Does the diameter of the stapes prosthesis really matter? A prospective clinical study.

Author information

1
Department of Otolaryngology, Unit of Otology, Auditory implants and Skull base surgery, Public Assistance-Paris Hospital, Pitié-Salpêtrière Group Hospital, Paris, France.
2
Minimally Invasive Surgical Robotic Rehabilitation of Hearing, French Institute of Health and Medical Research, Mixed Unit of Research-S 1159, Paris, France.

Abstract

OBJECTIVES/HYPOTHESIS:

To evaluate the influence of the diameter of stapes prosthesis on functional outcomes in stapes surgery.

STUDY DESIGN:

Prospective cohort study.

METHODS:

Fifty consecutive small fenestra stapedotomies performed using a 0.4-mm-diameter prosthesis were compared with 50 consecutive small fenestra stapedotomies carried out using a 0.6-mm-diameter piston.

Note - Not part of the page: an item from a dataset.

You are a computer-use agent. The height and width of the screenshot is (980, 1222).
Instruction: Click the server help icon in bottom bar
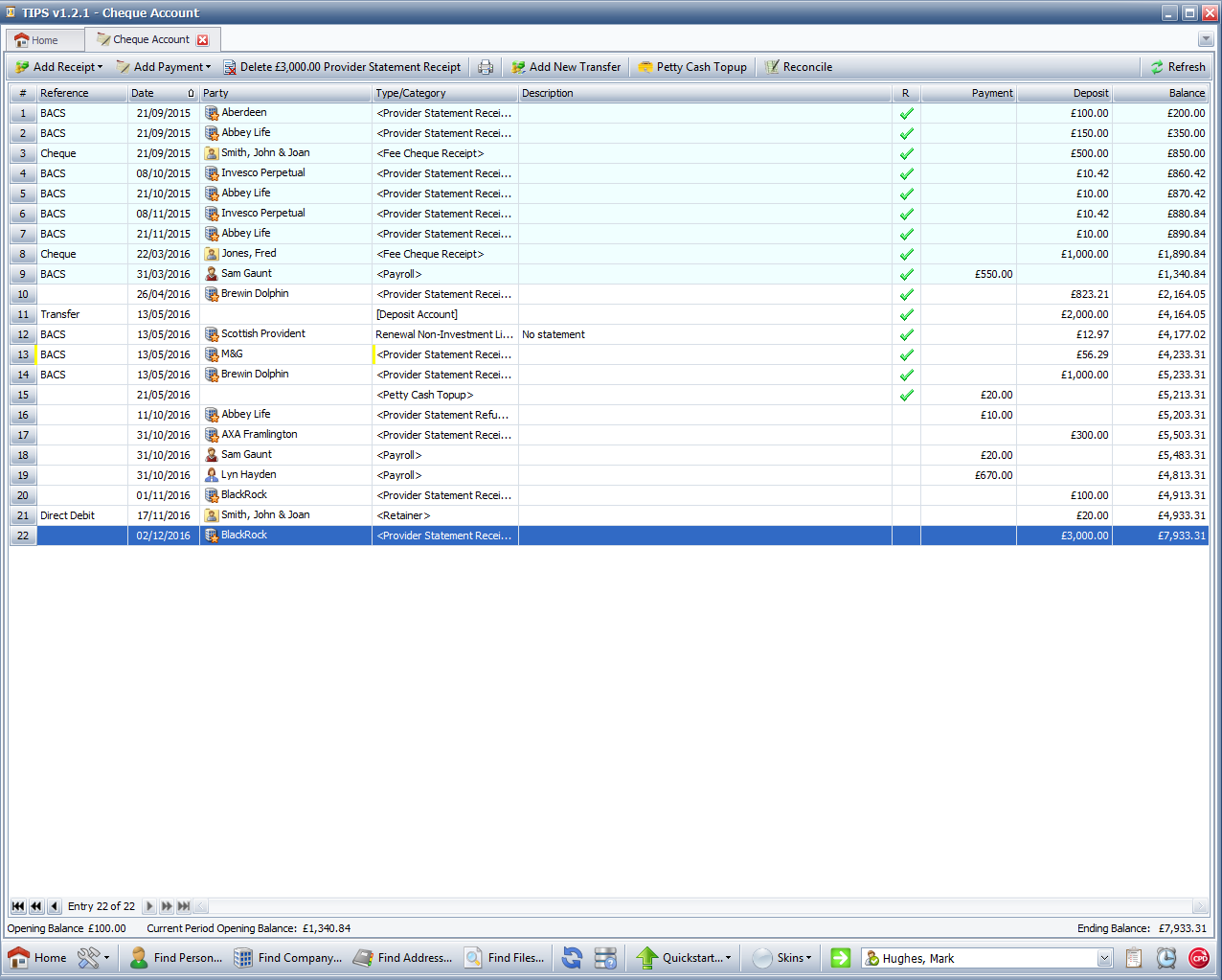605,958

Audiological assessment following the recommendations of the Committee on Hearing and Equilibrium was performed 1 month after surgery. Postoperative complications between the two groups were noted.

RESULTS:

There were no statistically significant differences in demographic data between the two groups, and no differences in preoperative bone-conduction (BC) or air-conduction (AC) hearing thresholds for all frequencies (analysis of variance [ANOVA] and χ2 tests). No differences were found in the mean preoperative BC and AC pure-tone average and air-bone gap (ABG). In the postoperative evaluation, a statistically significant difference was found for the mean AC gain (20 ± 8.7 vs. 24 ± 11.5, P = .042, ANOVA) as well as for the postoperative AC threshold at 0.125 and 0.25 kHz and the postoperative BC threshold at 0.25 kHz (P < .01, ANOVA). A postoperative ABG ≤10 dB was obtained in 90% and 94% of patients in the 0.4-mm- and 0.6-mm-diameter piston groups, respectively (difference not significant, χ2 test). No postoperative dead ear and/or sensorineural hearing loss was noted in either group.

CONCLUSIONS:

The 0.6-mm piston allowed a statistically significant higher AC gain compared with the 0.4-mm diameter piston. A larger diameter piston may be preferable if there are no anatomical or technical reasons that would favor a smaller prosthesis.

LEVEL OF EVIDENCE:

2b Laryngoscope, 1922-1926, 2018.

KEYWORDS:

Otosclerosis; laser; middle ear; nitinol; piston

PMID:
29171673
DOI:
10.1002/lary.27021
[Indexed for MEDLINE]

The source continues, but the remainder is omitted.